Early on, BMI took an active role in the Nashville music community, holding its first public event in that city in 1951. In 1953, BMI began its annual Country Awards for the songwriters and publishers of the most performed works of the year. A branch office was initiated in Nashville in 1958, which was run by Frances W. Preston, a young country music radio station staffer who would later become President and CEO of BMI.

In 1962, BMI built a major office complex on Music Row in the heart of the industry’s array of publishing offices and recording studios. The range of major songwriters during this period who became members of BMI is impressive. They include Harlan Howard (“I Fall To Pieces,” “Busted” and “Heartaches By The Number”), Don Gibson (“I Can’t Stop Loving You” and “Oh Lonesome Me”) and Curly Putman (“Green, Green Grass of Home” and “He Stopped Loving Her Today”).

Country Loves Outlaws

As the audience who had sought out rock and roll began more and more to gravitate toward country, the body of songwriters associated with the “Outlaw” movement climbed up the record charts. Willie Nelson, long known for such classics as “Hello Walls” and “Crazy,” became a national icon in the process. The movement led to the creation of country nightclubs and national obsession with line dancing that was popularized in the 1980 film Urban Cowboy. The massive growth in country’s popularity is also illustrated by the fact that between 1970 and 1980, the number of BMI Nashville writers rose by 273 percent and the number of BMI publishers by 275 percent.

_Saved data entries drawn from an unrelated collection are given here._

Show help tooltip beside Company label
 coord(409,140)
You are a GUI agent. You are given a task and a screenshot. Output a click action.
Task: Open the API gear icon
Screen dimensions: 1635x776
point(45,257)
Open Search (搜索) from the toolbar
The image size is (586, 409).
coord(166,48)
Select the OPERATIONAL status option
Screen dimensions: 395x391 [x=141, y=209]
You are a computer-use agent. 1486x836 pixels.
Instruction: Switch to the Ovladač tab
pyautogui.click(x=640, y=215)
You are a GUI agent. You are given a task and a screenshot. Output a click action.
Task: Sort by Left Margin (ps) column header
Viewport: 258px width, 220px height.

Country Greets the Millennium

Over the last decade, the growth in popularity of country music has increased exponentially as country albums have routinely appeared in the Billboard Top 10. Some of the most successful artists of the period are BMI songwriters, including Miranda Lambert, Jason Aldean, Blake Shelton, Alabama, Eric Church, Carrie Underwood, Kenny Chesney, Luke Bryan, Tim McGraw, Faith Hill, Shania Twain, Vince Gill, Brooks & Dunn and Toby Keith.

BMI’s expanded presence in the Nashville music community was further illustrated by the expansion of its offices in 1997. Moreover, the dominant presence of BMI in the country field is illustrated by the fact that over the last decade, 68 percent of the annual Country Music Association Awards and 62 percent of the Academy of Country Music Awards have been received by BMI songwriters. An astonishing 84 percent of the members of the Country Music Association Hall of Fame are affiliated with BMI, including the late Conway Twitty, Dolly Parton, Brenda Lee, Harlan Howard and BMI’s late President and CEO Frances W. Preston.